[Saved data entries]
· · · ·

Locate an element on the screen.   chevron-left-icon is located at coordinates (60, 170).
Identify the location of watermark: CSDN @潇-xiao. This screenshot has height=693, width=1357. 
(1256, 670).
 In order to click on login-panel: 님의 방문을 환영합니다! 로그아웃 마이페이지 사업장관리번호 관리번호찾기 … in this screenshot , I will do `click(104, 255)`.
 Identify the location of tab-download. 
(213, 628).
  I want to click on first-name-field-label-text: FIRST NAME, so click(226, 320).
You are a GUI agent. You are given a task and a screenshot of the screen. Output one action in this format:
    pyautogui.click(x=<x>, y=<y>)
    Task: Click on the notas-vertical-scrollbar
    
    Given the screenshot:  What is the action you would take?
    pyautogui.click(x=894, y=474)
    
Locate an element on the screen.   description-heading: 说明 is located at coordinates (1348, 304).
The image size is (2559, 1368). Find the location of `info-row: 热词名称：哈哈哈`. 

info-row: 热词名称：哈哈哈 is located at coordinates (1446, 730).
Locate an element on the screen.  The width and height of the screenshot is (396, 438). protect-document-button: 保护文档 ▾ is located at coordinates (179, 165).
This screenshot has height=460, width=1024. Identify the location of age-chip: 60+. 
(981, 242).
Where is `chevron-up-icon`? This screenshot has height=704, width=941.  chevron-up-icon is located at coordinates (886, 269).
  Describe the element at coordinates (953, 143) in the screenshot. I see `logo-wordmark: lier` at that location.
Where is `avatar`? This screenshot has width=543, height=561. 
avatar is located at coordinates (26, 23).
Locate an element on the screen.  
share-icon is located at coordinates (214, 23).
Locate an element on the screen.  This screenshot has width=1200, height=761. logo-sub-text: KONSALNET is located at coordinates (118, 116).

· · · ·

What the exercise asks: Please filter the listing above down to the lines that contain the word "located", and copy each of those lines.

Answer for the task:
Locate an element on the screen.   chevron-left-icon is located at coordinates (60, 170).
Locate an element on the screen.   description-heading: 说明 is located at coordinates (1348, 304).
info-row: 热词名称：哈哈哈 is located at coordinates (1446, 730).
Locate an element on the screen.  The width and height of the screenshot is (396, 438). protect-document-button: 保护文档 ▾ is located at coordinates (179, 165).
Where is `chevron-up-icon`? This screenshot has height=704, width=941.  chevron-up-icon is located at coordinates (886, 269).
avatar is located at coordinates (26, 23).
share-icon is located at coordinates (214, 23).
Locate an element on the screen.  This screenshot has width=1200, height=761. logo-sub-text: KONSALNET is located at coordinates (118, 116).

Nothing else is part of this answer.